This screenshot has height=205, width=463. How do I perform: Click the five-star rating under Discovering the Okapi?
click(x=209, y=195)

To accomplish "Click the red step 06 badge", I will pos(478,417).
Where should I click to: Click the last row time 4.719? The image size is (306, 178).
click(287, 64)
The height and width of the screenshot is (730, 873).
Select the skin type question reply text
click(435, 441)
===============
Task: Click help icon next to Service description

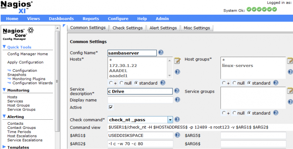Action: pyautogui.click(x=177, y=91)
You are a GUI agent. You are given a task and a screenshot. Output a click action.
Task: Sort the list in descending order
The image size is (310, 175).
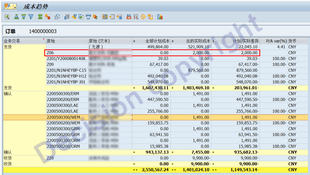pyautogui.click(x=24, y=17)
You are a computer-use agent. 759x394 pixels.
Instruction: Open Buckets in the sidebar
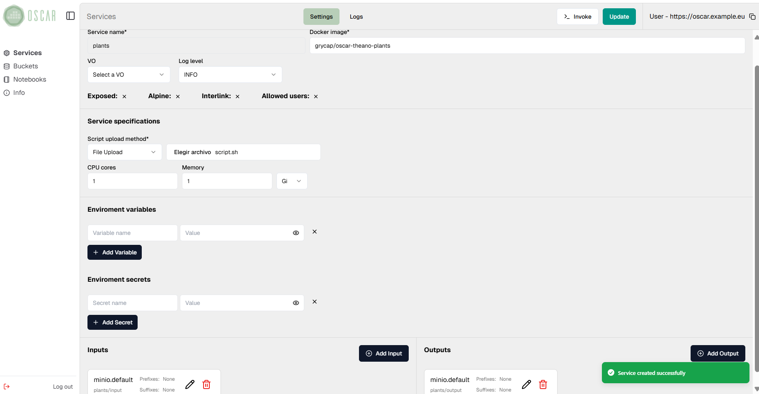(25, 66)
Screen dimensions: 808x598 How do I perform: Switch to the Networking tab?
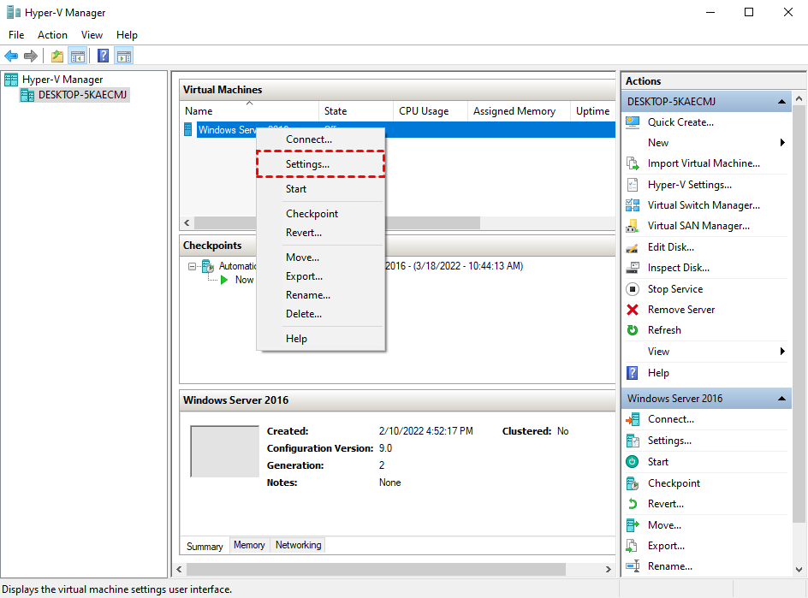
===============
• PROBLEM TO SOLVE:
Each line above that contains the string "agent" should be copied.

• WRITTEN ANSWER:
You are a GUI agent. You are given a task and a screenshot. Output a click action.
You are a computer-use agent. 759x394 pixels.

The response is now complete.